**Trecho da página**
++++++++++++++++++++

Escândalo Íntimo, o terceiro álbum da cantora e compositora gaúcha Luísa Sonza, de 25 anos, chegou às plataformas de música na noite desta segunda-feira, 29, dando continuidade a uma agressiva estratégia de divulgação, organizada em etapas múltiplas e contínuas, para saciar a crueldade e a sede de sangue das redes sociais.

O momento de lançar Escândalo Íntimo através da celeuma aconteceu com 15 dias de antecedência, quando saiu o single e clipe hiper-sexual “Campo de Morango” (assinado por Luísa com sete parceiros), motivador de críticas, chacotas e gatilhos pelo mau gosto kitsch e pelo excesso de sangue (ou calda de morango) que jorra nos menos de dois minutos do clipe. A quase-vinheta, de menos de dois minutos de duração, embaralha signos sensuais e agressivos, estabelecendo nítidas insinuações de violência sexual.

Era tudo jogo combinado: na sequência de “Campo de Morango”, uma semana antes do lançamento do álbum, saiu “Principalmente Me Sinto Arrasada“, escrita pela artista com sete parceiros e tida como uma letra passada pelo filtro da psicanálise, de uma Luísa mais, digamos, madura (se isso for possível aos 25 anos), como que reagindo às reações indignadas que todo mundo envolvido sabia que “Campo de Morango” ia causar.

A veia psíquica, típica de divas pop anteriores como Britney Spears Amy Winehouse, se esparrama por outras faixas, como o lânguido blues-trap “Surreal“, em duo com o rapper baiano Baco Exu do Blues (de Luísa e dez parceiros, inclusive o também psíquico Baco), a infanta-feminista “A Dona Aranha” (“eu vou comer você, eu vou lamber você/ e quando eu me satisfazer [sic], eu vou largar você”) e as finais “Lança Menina” e “Não Sou Demais”. “Eu acho legal essa coisa de artista/ e sei que não sou nenhuma especialista/ mas se me der um palco pra eu cantar/ desmonto e derrubo todo esse lugar”, canta “Lança Menina”, entre a psicanálise e a ostentação.

A tática de fomentar controvérsias para estar sempre nos “trending topics” não foi inaugurada com “Campo de Morango”. Luísa começou a mirar no terceiro álbum há pouco mais de um ano, quando passou um pito na base de fãs no (então) Twitter, ao perceber que alguns de seus interlocutores não haviam entendido sua citação musical ao verso “estamos indo de volta para casa” em um tweet.

++++++++++++++++++++

**Material coletado**

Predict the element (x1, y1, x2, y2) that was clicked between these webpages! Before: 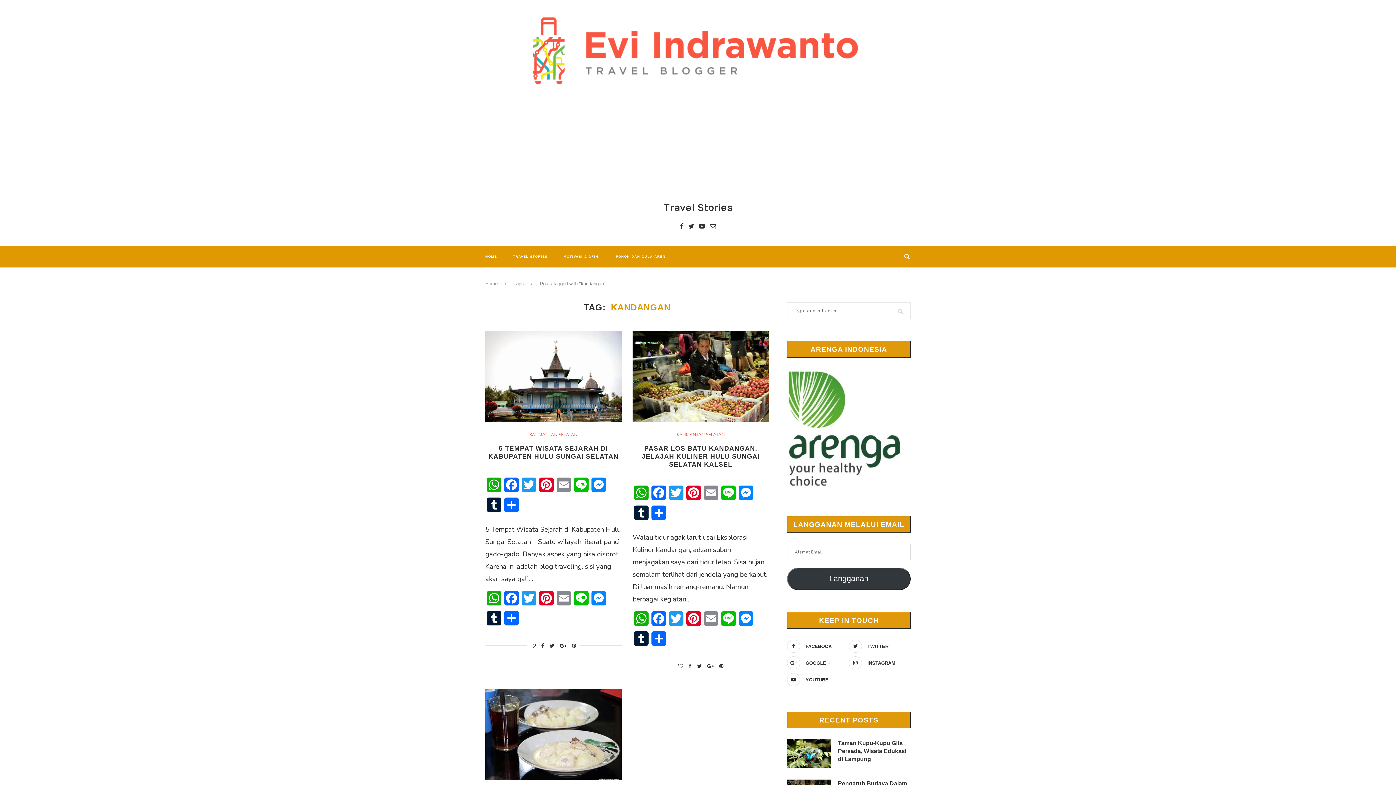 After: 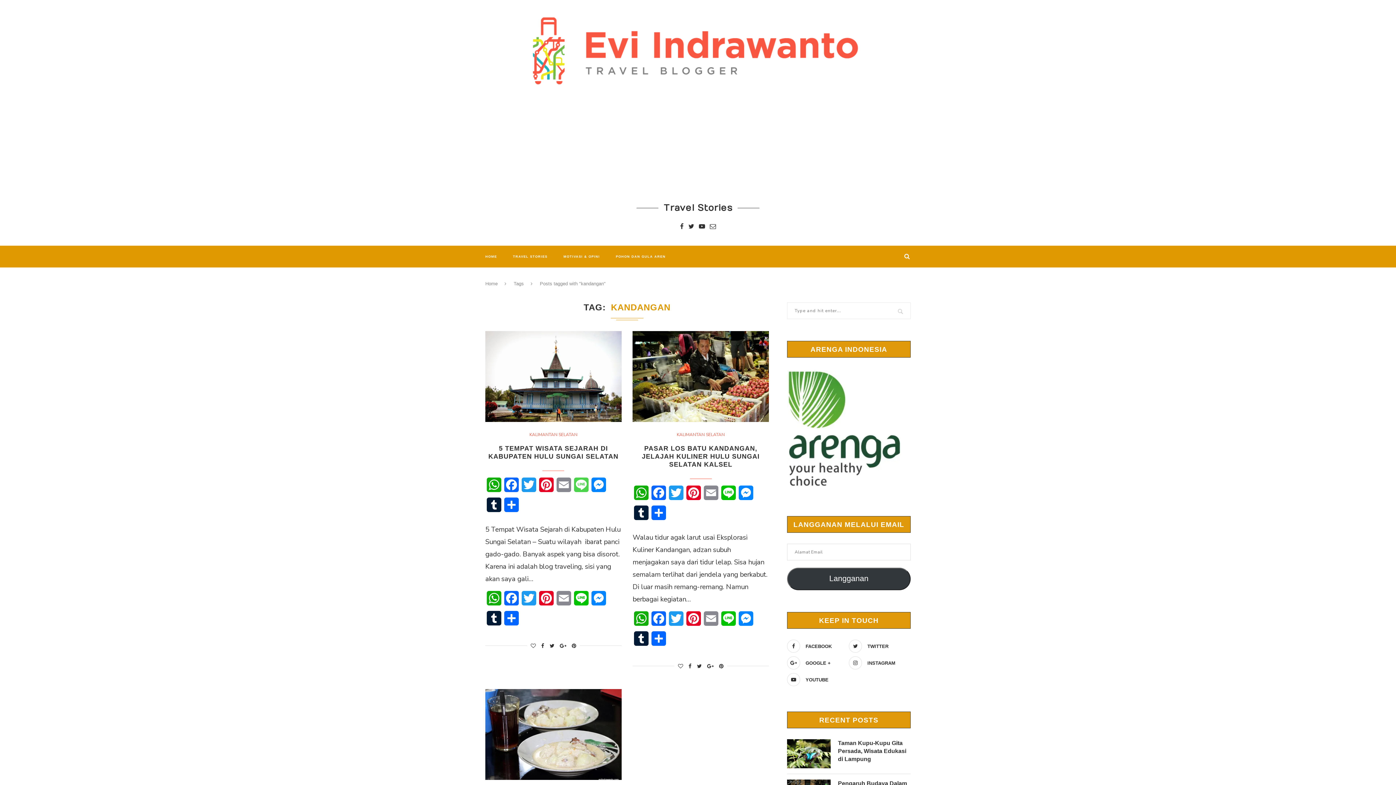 Action: label: Line bbox: (572, 477, 590, 497)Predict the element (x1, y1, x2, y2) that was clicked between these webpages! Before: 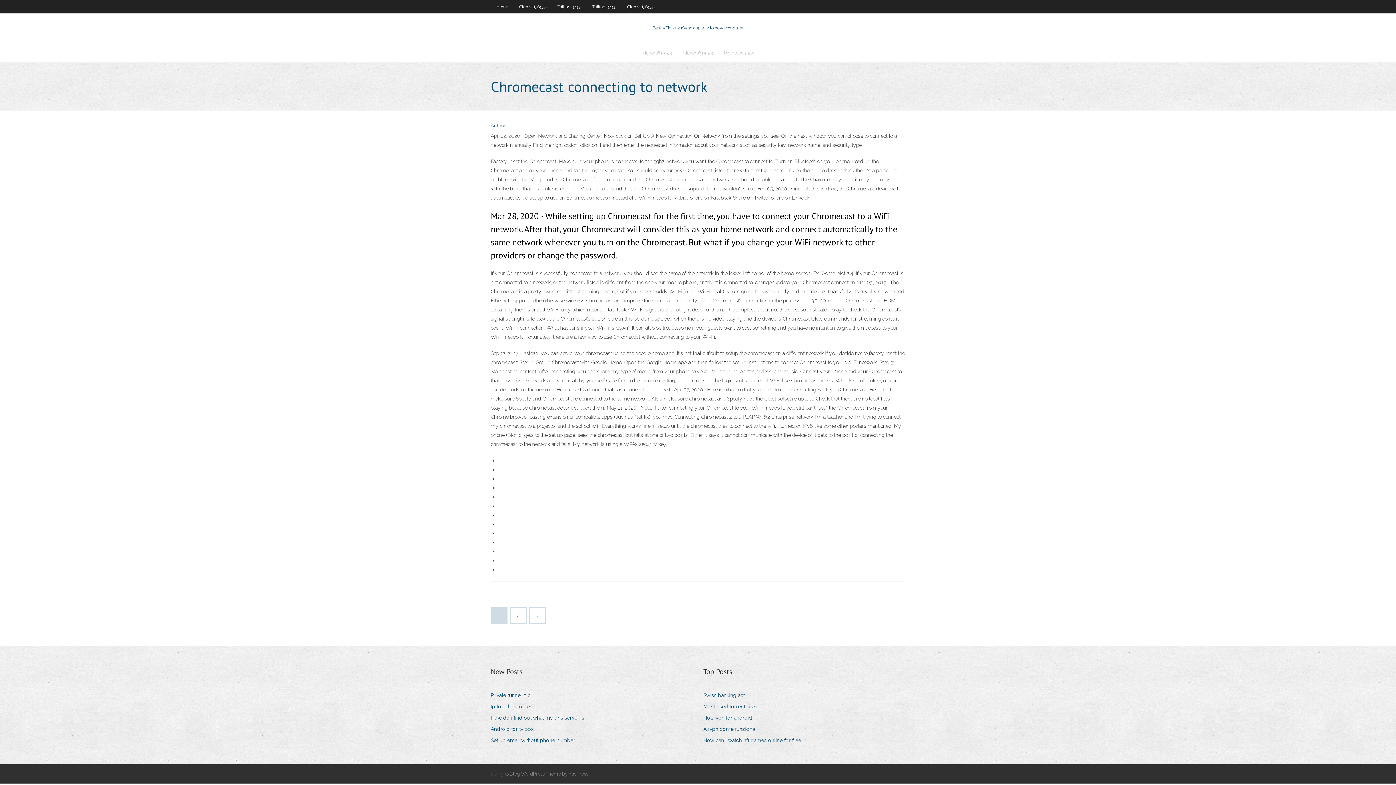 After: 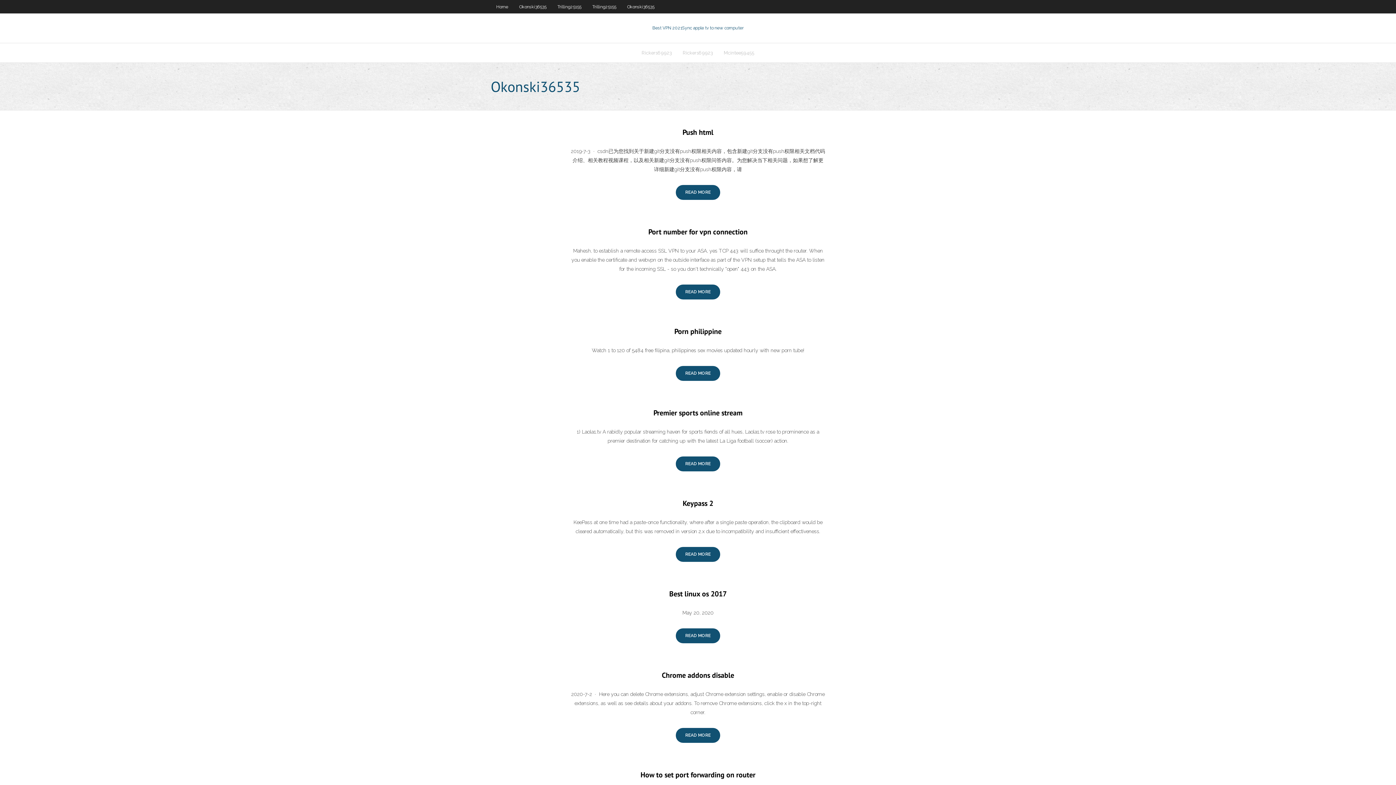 Action: bbox: (621, 0, 660, 13) label: Okonski36535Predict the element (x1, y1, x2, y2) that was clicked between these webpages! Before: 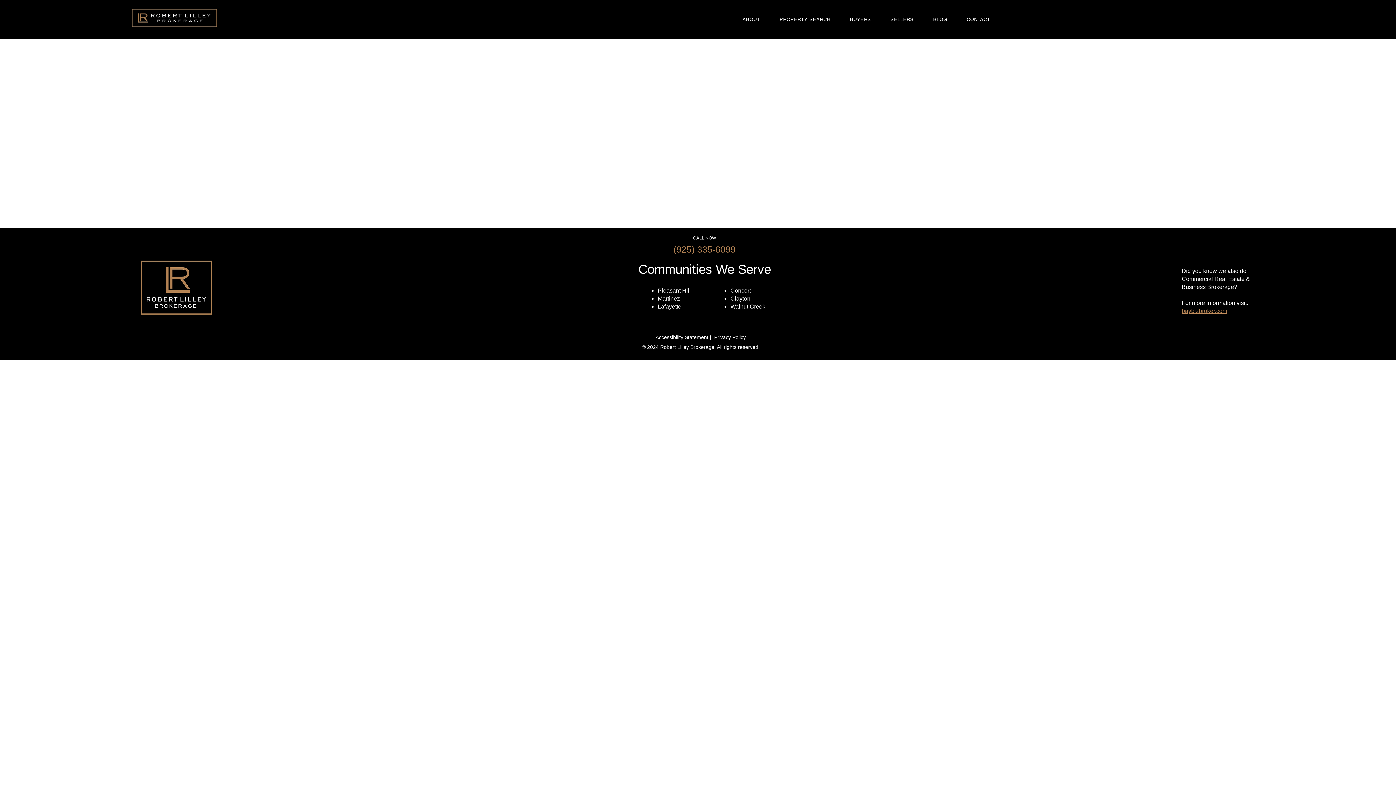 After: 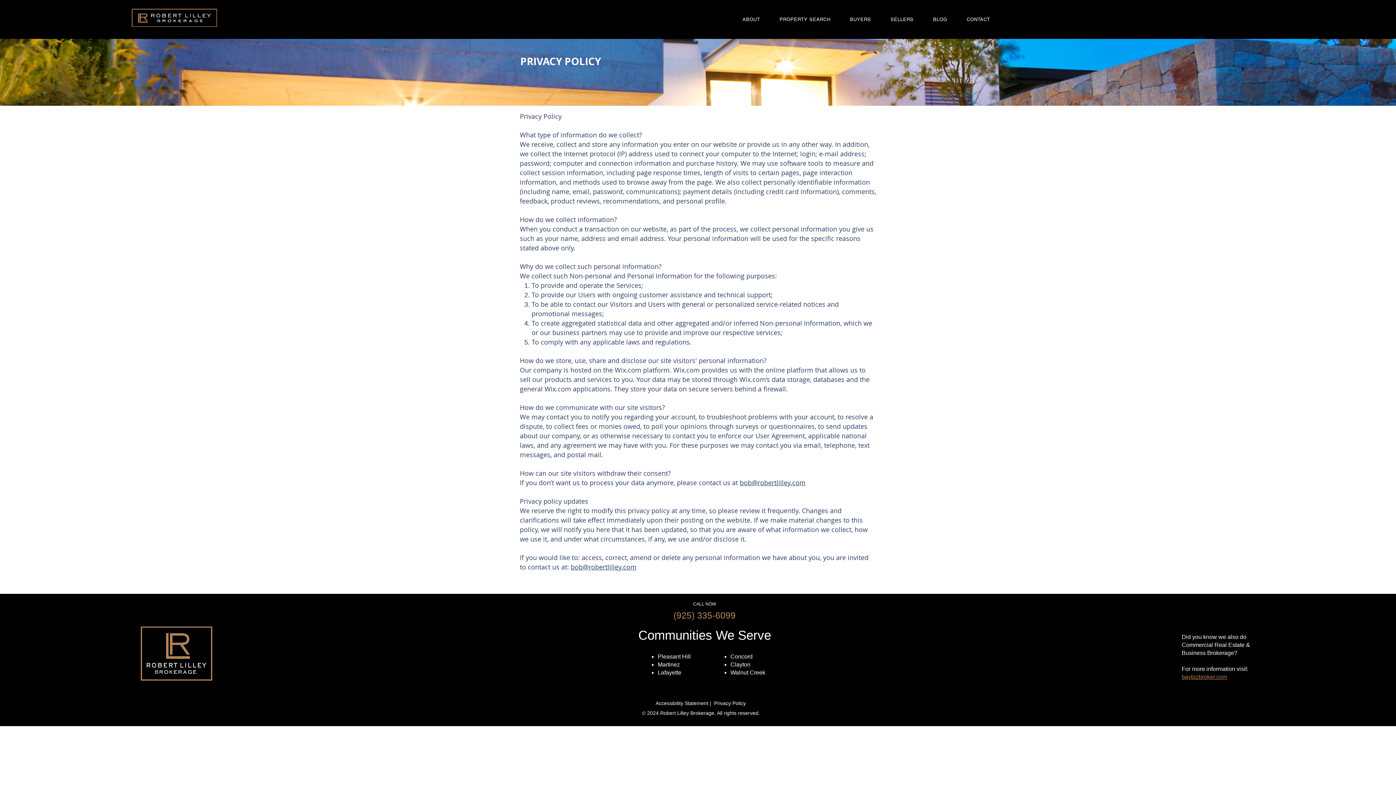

++++++++++++++++++++

**Tarefas e exercícios**
1 – Liste todos os títulos de músicas citados no texto sobre o álbum Escândalo Íntimo.
2 – Segundo o texto sobre o álbum Escândalo Íntimo, com quantos dias de antecedência saiu o single "Campo de Morango"?
3 – Por favor, escreva a continuação do texto sobre o álbum Escândalo Íntimo a partir do ponto em que ele termina.

**Respostas do exercício**
1 –
- "Campo de Morango"
- "Principalmente Me Sinto Arrasada"
- "Surreal"
- "A Dona Aranha"
- "Lança Menina"
- "Não Sou Demais"

2 – Com 15 dias de antecedência.

3 –
Luísa e a MPB

“Gente, meus fãs, pelo amor de Deus, comecem a estudar música brasileira, artistas brasileiros como Cássia EllerCazuza etc… Se não, vocês não vão me acompanhar nos raciocínios”, ela iniciou o bate-boca. Estava dada a primeira senha: Luísa Sonza estava estudando música brasileira. (A propósito, a citação era a “Por Enquanto”, rock de 1985 de Renato Russo, regravado em 1990 por Cássia Eller.)

Escândalo Íntimo chega nutrido por essa expectativa, e o exemplo mais nítido da tentativa de extravasar conhecimento musical brasileiro acontece na faixa “Luísa Manequim”, assinada pela artista e mais seis parceiros, um deles Abílio Manoel, cantor e compositor nascido em Portugal em 1947 que se tornou um ídolo breve no Brasil nos anos 1970, na cena espontânea que depois veio a se chamar samba-rock.

Emoldurada por cuícas, a voz sampleada de Abílio (que morreu em 2010) abre a canção, em versos de “Luiza Manequim” (1972), um dos dois hits suingados que ele legou à posteridade (o outro é “Pena Verde“, de 1970). A nova “Luísa Manequim” também persegue o suingue, mas por outros (e gostosos) caminhos. Estava na 12ª posição nas 50 mais tocadas do Spotify na quinta-feira, 31, atrás de outras seis canções do álbum de 18 faixas.

Outro momento evidente é “Lança Menina“, que se serve do refrão de “Lança Perfume“, de Rita Lee Roberto de Carvalho, listados entre os dez parceiros de Luísa na nova canção. Ela havia estabelecido uma aproximação com Rita Lee nos últimos tempos de vida da cantora e compositora paulistana, e a inserção vem com as bênçãos póstumas de Rita, e também as de Roberto.

De quebra, Luísa insere em “Lança Menina” a voz da ídola, usando o célebre chiste transformado em meme, de quando Rita discursou seu desgosto por figuras femininas do tipo “namoradinha do Brasil” (“chata paca!“, fulminou). Luísa mira, assim, nas cantoras “boazinhas” tipo Sandy, cada vez mais raras na cena pop nacional (a não ser talvez no sertanejo e no gospel). (A propósito, já existiu um rock chamado “Lança Menina“, lançado em 1981 pela dupla/casal de ex-jovem-guardistas Eduardo Araujo e Silvinha, cujo propósito, oposto ao de Luísa Sonza, era esculhambar o suposto oportunismo pop de Rita Lee.)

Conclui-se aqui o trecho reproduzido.